══ Data supplied

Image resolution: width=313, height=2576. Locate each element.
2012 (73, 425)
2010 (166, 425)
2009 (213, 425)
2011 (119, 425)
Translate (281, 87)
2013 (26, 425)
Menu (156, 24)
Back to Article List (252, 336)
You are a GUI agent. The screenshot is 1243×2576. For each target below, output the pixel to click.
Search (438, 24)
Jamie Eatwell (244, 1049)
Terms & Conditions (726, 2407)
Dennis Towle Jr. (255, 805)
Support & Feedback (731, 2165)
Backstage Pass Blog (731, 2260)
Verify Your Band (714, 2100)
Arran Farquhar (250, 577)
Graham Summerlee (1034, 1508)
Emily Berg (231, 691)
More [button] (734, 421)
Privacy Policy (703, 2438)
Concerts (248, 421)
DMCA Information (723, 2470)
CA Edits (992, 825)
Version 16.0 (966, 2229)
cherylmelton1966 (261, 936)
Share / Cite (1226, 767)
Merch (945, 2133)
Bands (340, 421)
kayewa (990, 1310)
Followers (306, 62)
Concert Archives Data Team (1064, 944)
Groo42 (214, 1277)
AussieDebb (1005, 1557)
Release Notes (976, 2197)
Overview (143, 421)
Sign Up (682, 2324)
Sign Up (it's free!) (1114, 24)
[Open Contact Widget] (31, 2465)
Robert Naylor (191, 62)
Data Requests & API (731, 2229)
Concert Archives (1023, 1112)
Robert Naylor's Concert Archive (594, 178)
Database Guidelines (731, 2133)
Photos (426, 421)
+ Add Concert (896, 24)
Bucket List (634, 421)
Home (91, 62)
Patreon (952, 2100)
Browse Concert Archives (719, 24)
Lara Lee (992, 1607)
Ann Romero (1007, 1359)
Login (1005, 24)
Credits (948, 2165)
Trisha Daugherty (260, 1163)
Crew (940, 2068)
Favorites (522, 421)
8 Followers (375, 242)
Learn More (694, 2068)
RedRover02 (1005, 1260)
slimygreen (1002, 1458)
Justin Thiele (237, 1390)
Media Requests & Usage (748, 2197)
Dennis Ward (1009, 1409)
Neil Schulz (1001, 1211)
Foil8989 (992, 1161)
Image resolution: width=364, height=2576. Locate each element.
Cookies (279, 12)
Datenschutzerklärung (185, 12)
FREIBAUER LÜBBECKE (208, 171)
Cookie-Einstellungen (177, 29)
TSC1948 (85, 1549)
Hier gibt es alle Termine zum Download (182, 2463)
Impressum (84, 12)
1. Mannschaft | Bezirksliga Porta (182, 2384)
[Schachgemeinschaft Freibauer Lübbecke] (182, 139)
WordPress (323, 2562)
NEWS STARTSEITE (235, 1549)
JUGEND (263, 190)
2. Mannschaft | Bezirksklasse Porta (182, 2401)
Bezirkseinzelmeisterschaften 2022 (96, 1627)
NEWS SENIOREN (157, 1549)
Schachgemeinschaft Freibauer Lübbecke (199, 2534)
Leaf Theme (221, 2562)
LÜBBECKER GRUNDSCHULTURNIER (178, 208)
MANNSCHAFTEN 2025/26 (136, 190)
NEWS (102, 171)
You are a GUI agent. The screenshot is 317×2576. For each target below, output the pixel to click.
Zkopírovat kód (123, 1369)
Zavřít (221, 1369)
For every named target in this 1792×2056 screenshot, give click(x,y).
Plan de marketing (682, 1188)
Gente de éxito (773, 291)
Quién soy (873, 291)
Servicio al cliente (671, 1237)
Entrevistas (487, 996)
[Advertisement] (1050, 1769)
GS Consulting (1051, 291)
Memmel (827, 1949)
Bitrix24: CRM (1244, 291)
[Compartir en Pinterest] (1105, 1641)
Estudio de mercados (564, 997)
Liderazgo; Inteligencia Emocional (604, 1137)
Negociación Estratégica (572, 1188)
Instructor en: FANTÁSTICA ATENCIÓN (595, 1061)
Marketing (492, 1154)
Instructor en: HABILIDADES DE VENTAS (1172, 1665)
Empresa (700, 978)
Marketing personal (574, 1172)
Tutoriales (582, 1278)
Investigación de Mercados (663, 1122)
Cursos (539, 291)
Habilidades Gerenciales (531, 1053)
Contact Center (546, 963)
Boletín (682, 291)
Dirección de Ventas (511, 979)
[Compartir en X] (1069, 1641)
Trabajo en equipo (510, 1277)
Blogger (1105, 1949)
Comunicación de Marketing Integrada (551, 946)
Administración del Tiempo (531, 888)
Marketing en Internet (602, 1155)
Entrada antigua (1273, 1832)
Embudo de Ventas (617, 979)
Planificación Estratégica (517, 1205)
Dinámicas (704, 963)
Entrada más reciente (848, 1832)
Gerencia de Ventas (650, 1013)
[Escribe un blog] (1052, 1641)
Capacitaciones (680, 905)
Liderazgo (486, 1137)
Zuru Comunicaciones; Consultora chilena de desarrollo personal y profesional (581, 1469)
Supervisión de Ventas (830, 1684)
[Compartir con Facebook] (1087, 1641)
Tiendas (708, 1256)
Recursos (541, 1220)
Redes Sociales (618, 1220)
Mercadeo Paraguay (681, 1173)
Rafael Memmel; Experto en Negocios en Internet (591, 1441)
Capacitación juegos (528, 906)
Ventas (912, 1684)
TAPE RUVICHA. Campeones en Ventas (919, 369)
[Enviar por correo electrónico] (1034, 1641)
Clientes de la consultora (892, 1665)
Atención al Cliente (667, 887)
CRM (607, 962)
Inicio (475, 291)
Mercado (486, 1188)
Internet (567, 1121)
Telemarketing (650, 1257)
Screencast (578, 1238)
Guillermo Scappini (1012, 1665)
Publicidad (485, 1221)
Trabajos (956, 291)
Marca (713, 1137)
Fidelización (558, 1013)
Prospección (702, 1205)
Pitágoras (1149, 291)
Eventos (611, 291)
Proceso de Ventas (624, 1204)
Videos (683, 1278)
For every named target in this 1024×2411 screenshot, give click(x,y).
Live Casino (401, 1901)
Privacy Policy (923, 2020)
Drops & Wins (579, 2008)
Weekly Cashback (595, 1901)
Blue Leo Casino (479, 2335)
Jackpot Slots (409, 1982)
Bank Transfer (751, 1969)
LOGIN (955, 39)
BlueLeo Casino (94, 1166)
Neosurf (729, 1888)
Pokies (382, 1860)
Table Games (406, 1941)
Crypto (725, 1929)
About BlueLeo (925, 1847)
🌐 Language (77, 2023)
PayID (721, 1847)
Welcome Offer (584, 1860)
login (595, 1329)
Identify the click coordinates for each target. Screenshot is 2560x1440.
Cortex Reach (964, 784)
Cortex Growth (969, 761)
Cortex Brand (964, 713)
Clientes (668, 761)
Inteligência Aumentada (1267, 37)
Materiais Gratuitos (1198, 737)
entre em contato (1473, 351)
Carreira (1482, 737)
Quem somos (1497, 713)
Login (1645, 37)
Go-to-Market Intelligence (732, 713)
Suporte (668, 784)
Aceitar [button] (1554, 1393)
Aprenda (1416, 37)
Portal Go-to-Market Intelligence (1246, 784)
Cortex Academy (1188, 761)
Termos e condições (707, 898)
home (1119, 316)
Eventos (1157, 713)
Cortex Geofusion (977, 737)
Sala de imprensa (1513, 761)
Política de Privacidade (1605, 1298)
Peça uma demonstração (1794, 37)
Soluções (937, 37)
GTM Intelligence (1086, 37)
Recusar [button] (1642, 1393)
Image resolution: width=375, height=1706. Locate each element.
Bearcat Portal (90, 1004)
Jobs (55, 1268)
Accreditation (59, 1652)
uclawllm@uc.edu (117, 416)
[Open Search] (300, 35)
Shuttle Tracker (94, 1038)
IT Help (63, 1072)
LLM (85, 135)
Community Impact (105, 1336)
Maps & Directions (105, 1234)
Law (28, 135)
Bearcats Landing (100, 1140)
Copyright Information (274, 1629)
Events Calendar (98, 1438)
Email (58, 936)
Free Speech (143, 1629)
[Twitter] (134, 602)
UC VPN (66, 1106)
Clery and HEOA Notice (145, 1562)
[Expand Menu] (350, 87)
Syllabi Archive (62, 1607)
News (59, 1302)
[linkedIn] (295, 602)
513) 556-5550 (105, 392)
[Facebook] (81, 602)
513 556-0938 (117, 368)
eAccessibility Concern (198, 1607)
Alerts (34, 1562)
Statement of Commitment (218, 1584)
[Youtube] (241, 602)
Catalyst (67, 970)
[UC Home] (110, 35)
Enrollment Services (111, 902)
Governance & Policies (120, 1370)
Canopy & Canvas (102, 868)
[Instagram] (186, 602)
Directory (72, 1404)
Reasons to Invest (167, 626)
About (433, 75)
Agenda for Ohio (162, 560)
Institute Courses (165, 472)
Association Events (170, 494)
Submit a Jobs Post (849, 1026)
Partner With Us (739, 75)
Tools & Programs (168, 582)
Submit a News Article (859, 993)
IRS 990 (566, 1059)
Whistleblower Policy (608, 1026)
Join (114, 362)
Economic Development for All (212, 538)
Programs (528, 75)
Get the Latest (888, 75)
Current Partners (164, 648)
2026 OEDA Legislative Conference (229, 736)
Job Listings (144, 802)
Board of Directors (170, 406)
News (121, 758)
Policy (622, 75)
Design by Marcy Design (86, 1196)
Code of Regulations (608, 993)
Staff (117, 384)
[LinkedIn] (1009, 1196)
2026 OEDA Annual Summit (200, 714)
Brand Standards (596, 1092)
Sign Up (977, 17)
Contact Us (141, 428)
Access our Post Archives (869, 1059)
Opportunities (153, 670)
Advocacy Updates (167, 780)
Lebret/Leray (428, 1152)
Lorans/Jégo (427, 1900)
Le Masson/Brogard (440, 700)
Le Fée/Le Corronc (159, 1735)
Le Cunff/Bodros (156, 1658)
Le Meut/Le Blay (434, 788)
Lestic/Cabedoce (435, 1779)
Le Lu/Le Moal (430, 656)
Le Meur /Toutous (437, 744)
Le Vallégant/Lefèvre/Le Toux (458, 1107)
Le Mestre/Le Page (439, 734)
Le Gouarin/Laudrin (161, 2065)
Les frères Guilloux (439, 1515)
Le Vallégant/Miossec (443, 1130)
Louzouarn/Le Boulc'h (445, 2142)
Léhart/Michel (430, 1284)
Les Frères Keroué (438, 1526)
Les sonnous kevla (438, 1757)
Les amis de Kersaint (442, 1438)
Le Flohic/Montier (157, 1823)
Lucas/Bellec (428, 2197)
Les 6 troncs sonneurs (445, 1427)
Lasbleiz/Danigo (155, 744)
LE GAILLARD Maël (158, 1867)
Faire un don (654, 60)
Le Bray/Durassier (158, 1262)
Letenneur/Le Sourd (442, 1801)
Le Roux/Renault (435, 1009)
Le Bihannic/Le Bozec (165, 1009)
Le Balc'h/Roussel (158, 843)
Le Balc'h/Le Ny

════

**Problem to work on**
Transcribe nothing except the lines from the one with "[Facebook] (81, 602)" through the end of the data above, each exactly as it appears.

**Reply**
[Facebook] (81, 602)
513 556-0938 (117, 368)
eAccessibility Concern (198, 1607)
Alerts (34, 1562)
Statement of Commitment (218, 1584)
[Youtube] (241, 602)
Catalyst (67, 970)
[UC Home] (110, 35)
Enrollment Services (111, 902)
Governance & Policies (120, 1370)
Canopy & Canvas (102, 868)
[Instagram] (186, 602)
Directory (72, 1404)
Reasons to Invest (167, 626)
About (433, 75)
Agenda for Ohio (162, 560)
Institute Courses (165, 472)
Association Events (170, 494)
Submit a Jobs Post (849, 1026)
Partner With Us (739, 75)
Tools & Programs (168, 582)
Submit a News Article (859, 993)
IRS 990 (566, 1059)
Whistleblower Policy (608, 1026)
Join (114, 362)
Economic Development for All (212, 538)
Programs (528, 75)
Get the Latest (888, 75)
Current Partners (164, 648)
2026 OEDA Legislative Conference (229, 736)
Job Listings (144, 802)
Board of Directors (170, 406)
News (121, 758)
Policy (622, 75)
Design by Marcy Design (86, 1196)
Code of Regulations (608, 993)
Staff (117, 384)
[LinkedIn] (1009, 1196)
2026 OEDA Annual Summit (200, 714)
Brand Standards (596, 1092)
Sign Up (977, 17)
Contact Us (141, 428)
Access our Post Archives (869, 1059)
Opportunities (153, 670)
Advocacy Updates (167, 780)
Lebret/Leray (428, 1152)
Lorans/Jégo (427, 1900)
Le Masson/Brogard (440, 700)
Le Fée/Le Corronc (159, 1735)
Le Cunff/Bodros (156, 1658)
Le Meut/Le Blay (434, 788)
Lestic/Cabedoce (435, 1779)
Le Lu/Le Moal (430, 656)
Le Meur /Toutous (437, 744)
Le Vallégant/Lefèvre/Le Toux (458, 1107)
Le Mestre/Le Page (439, 734)
Le Gouarin/Laudrin (161, 2065)
Les frères Guilloux (439, 1515)
Le Vallégant/Miossec (443, 1130)
Louzouarn/Le Boulc'h (445, 2142)
Léhart/Michel (430, 1284)
Les Frères Keroué (438, 1526)
Les sonnous kevla (438, 1757)
Les amis de Kersaint (442, 1438)
Le Flohic/Montier (157, 1823)
Lucas/Bellec (428, 2197)
Les 6 troncs sonneurs (445, 1427)
Lasbleiz/Danigo (155, 744)
LE GAILLARD Maël (158, 1867)
Faire un don (654, 60)
Le Bray/Durassier (158, 1262)
Letenneur/Le Sourd (442, 1801)
Le Roux/Renault (435, 1009)
Le Bihannic/Le Bozec (165, 1009)
Le Balc'h/Roussel (158, 843)
Le Balc'h/Le Ny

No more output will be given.